The text didn't mention her by name, Teshada said, but she was still uneasy.
"I think they just didn't like me and needed a reason to fight me," she said.
Less than a week after the attack on Teshada, a group of Audenried teachers joined about 100 others at the Guerin Recreation Center in South Philadelphia to tell the Philadelphia Commission on Human Relations about school violence. The Jan. 28 hearing was the first of 11 held after attacks at South Philadelphia High.
"There is little keeping our students safe within our school's walls," Keller testified.
Several students involved in the attacks that day were sent to disciplinary schools.
But others remained at Audenried.
A 16-year-old boy was rejected for transfer by the School District's regional office, even though he admitted to simple-assault charges in court.
Keller still remembers his court case. She was there.
"You will never go back to Audenried High School," Family Court Judge Abram Frank Reynolds told him, according to Keller's recollection.
But the boy returned to Audenried within a month while serving out his six-month probationary term.
A female student, whom Keller identified as being in the room, also faced little punishment.
"It leaves a really bad taste in your mouth to know some students involved got away with it," Keller said.
School District officials declined to address the boy's case for this article but issued a statement.
"A student could have been allowed to stay at the school for a variety of reasons, including the fact that he/she may have been a special-education student, or insufficient evidence to support their alleged involvement in an incident, etc."
Special-education students can be disciplined, but the district has to take into account their disability in deciding on consequences.
Moffett said she had asked the principal why the girl had been allowed to remain at Audenried.
She was told: "That's it. You just need to accept it. She had a five-day suspension. She's going to be here."
Principal Terry Pearsall-Hargett had no comment.
After the attack on Teshada, the district added three school police officers, an in-school suspension room for troublemakers, and a full-time "climate manager" to handle discipline at Audenried. It also closed off an unused section of the building where wayward students would wander in. Teachers reported marked improvement in safety.
But in a familiar theme in the School District, the fixes did not endure. At the end of last year, 33 climate managers were axed, including Audenried's. The district cited budget concerns.

> EXERCISE REQUIREMENTS
a - In the article on school violence at Audenried, what reason did the district give for cutting the climate managers?
b - Please extend the article on school violence at Audenried, picking up after its final paragraph.

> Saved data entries
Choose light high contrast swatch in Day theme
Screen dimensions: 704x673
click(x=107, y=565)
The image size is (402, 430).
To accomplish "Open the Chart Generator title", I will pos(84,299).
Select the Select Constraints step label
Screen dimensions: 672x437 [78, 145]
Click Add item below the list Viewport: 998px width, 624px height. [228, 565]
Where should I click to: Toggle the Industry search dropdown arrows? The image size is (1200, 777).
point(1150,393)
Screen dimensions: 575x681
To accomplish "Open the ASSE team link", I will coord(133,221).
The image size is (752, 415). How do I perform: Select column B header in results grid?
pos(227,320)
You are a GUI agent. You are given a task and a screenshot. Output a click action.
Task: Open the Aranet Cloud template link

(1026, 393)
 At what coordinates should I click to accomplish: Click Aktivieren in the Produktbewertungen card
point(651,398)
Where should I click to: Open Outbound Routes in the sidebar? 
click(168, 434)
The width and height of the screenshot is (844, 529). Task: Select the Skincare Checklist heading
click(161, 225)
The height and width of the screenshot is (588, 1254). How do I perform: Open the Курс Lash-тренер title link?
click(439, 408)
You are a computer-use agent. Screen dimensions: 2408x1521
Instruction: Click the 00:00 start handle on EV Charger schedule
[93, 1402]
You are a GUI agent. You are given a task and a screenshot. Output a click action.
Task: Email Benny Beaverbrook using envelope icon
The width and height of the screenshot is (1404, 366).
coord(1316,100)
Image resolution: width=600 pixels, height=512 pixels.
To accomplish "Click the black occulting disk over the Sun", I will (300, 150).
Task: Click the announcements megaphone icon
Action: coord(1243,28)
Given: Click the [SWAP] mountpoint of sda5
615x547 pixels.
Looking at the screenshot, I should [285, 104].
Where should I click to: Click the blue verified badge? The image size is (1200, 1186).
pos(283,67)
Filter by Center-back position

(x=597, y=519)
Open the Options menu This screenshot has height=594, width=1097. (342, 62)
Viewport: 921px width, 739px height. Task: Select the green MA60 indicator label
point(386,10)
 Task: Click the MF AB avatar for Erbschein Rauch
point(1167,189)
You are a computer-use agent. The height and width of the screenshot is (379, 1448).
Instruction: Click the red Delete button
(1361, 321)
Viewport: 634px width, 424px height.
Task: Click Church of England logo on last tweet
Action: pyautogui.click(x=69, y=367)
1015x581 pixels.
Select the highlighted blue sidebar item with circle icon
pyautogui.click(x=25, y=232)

> ANSWERS FOR THIS EXERCISE
a - The district cited budget concerns.

b -
The firings created unrest among teachers, although they say that conditions in the building are calmer this year.
A winning basketball team energized the school. District standardized test scores are improving in math.
But now they have other concerns. Audenried has been named one of the district's 18 Renaissance schools, a turnaround charter school run by Universal Cos. Inc.
The Renaissance plan means many teachers will likely leave the school rather than take leave from the district to work for a charter.
The day that teachers got the news - Jan. 25, 2011 - a group of them had gathered in the library.
An after-school basketball game was letting out when a gunshot outside pierced the air. Coyle, standing in front of a large glass facade, ducked for cover behind a metal pole in the library.
The school's dean said she had seen an unknown figure pointing what she believed was a weapon. The principal heard gunshots outside the school, and city police found a shell casing outside a school doorway, according to a police report. The school was placed on lockdown for 35 minutes.
When Teshada returned to school, she saw classmates carrying razor blades for protection; they had gotten them past metal detectors.
And when her mother learned that some of the students involved in her daughter's attack - including the 16-year-old boy - remained there, she told Teshada: "That's it. You have to go."
She moved the family to West Philadelphia in search of a safer school. But in the Philadelphia system, finding such a school can be an elusive quest.
Teshada now goes to Overbrook High, where, she said, she feels safer. But her new school is on the state's "persistently dangerous" list.
"That's the way it is in the city," her mother said in resignation. "You just have to deal with it."